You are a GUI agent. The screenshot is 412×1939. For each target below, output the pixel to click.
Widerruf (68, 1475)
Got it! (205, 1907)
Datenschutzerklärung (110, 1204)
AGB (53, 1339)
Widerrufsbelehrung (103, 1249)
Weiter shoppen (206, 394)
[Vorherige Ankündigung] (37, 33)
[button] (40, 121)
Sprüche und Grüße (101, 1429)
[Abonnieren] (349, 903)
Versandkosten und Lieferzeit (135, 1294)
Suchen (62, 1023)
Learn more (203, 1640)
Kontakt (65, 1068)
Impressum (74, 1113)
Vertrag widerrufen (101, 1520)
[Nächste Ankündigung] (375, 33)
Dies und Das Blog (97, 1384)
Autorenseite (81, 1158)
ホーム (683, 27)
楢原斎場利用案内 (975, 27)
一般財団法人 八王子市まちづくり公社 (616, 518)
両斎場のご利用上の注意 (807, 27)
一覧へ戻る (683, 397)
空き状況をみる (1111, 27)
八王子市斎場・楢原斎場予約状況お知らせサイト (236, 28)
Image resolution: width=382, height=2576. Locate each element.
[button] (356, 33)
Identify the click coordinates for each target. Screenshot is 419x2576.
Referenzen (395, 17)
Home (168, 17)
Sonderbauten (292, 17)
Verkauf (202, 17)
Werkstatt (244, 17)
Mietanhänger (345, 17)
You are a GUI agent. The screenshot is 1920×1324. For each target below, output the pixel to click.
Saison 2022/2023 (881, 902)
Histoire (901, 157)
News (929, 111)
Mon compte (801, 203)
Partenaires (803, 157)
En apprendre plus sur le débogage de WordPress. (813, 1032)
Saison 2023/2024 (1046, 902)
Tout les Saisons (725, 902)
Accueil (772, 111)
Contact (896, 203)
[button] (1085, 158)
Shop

## Task to complete
Give back all the material, with each line exactly as it stands.

## Exercise answer
You are a GUI agent. The screenshot is 412×1939. For each target below, output the pixel to click.
Widerruf (68, 1475)
Got it! (205, 1907)
Datenschutzerklärung (110, 1204)
AGB (53, 1339)
Widerrufsbelehrung (103, 1249)
Weiter shoppen (206, 394)
[Vorherige Ankündigung] (37, 33)
[button] (40, 121)
Sprüche und Grüße (101, 1429)
[Abonnieren] (349, 903)
Versandkosten und Lieferzeit (135, 1294)
Suchen (62, 1023)
Learn more (203, 1640)
Kontakt (65, 1068)
Impressum (74, 1113)
Vertrag widerrufen (101, 1520)
[Nächste Ankündigung] (375, 33)
Dies und Das Blog (97, 1384)
Autorenseite (81, 1158)
ホーム (683, 27)
楢原斎場利用案内 (975, 27)
一般財団法人 八王子市まちづくり公社 (616, 518)
両斎場のご利用上の注意 (807, 27)
一覧へ戻る (683, 397)
空き状況をみる (1111, 27)
八王子市斎場・楢原斎場予約状況お知らせサイト (236, 28)
Image resolution: width=382, height=2576. Locate each element.
[button] (356, 33)
Identify the click coordinates for each target. Screenshot is 419x2576.
Referenzen (395, 17)
Home (168, 17)
Sonderbauten (292, 17)
Verkauf (202, 17)
Werkstatt (244, 17)
Mietanhänger (345, 17)
You are a GUI agent. The screenshot is 1920×1324. For each target below, output the pixel to click.
Saison 2022/2023 (881, 902)
Histoire (901, 157)
News (929, 111)
Mon compte (801, 203)
Partenaires (803, 157)
En apprendre plus sur le débogage de WordPress. (813, 1032)
Saison 2023/2024 (1046, 902)
Tout les Saisons (725, 902)
Accueil (772, 111)
Contact (896, 203)
[button] (1085, 158)
Shop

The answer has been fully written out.